> [Exercise description]:
Transcribe the records exactly from the line with "Instruction: Click the Saturated Fat 0g line" to the end, both included.

....

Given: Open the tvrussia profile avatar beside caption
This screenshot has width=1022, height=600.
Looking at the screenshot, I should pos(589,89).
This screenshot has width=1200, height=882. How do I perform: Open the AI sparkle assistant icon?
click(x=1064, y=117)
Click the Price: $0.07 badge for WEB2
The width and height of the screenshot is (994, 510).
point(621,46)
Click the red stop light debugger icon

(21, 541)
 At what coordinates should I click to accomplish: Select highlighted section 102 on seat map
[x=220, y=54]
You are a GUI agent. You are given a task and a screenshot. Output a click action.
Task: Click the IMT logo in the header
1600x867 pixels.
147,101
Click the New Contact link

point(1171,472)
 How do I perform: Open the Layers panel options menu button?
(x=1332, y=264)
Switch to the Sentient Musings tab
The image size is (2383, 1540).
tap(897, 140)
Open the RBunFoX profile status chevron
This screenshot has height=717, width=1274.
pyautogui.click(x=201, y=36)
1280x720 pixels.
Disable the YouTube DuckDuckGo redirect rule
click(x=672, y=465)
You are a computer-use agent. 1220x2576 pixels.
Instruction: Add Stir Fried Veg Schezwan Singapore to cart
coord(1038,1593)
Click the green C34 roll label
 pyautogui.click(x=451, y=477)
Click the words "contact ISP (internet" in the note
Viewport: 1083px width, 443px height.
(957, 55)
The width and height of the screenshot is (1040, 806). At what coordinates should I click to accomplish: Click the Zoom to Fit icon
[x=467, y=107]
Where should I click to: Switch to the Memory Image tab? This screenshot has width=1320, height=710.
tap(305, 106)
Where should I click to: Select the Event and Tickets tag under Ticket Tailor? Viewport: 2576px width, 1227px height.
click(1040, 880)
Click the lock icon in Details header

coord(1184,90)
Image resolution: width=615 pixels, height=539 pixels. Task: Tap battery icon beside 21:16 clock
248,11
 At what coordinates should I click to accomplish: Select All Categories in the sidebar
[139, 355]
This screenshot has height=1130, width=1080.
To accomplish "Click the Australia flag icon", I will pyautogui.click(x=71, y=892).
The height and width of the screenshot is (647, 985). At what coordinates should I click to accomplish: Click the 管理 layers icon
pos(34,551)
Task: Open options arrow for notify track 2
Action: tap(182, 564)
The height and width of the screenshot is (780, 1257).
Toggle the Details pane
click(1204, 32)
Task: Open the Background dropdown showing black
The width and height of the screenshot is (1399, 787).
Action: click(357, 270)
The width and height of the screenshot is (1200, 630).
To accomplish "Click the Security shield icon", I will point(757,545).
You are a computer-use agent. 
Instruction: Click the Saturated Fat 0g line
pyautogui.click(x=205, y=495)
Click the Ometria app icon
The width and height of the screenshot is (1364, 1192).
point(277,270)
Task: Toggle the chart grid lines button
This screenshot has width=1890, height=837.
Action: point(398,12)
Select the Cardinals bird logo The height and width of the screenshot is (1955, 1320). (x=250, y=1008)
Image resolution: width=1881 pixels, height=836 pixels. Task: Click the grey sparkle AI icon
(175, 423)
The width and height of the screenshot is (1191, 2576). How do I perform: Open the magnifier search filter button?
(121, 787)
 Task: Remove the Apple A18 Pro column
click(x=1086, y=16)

....

> [Exercise answer]:
Instruction: Click the Saturated Fat 0g line
pyautogui.click(x=205, y=495)
Click the Ometria app icon
The width and height of the screenshot is (1364, 1192).
point(277,270)
Task: Toggle the chart grid lines button
This screenshot has width=1890, height=837.
Action: point(398,12)
Select the Cardinals bird logo The height and width of the screenshot is (1955, 1320). (x=250, y=1008)
Image resolution: width=1881 pixels, height=836 pixels. Task: Click the grey sparkle AI icon
(175, 423)
The width and height of the screenshot is (1191, 2576). How do I perform: Open the magnifier search filter button?
(121, 787)
 Task: Remove the Apple A18 Pro column
click(x=1086, y=16)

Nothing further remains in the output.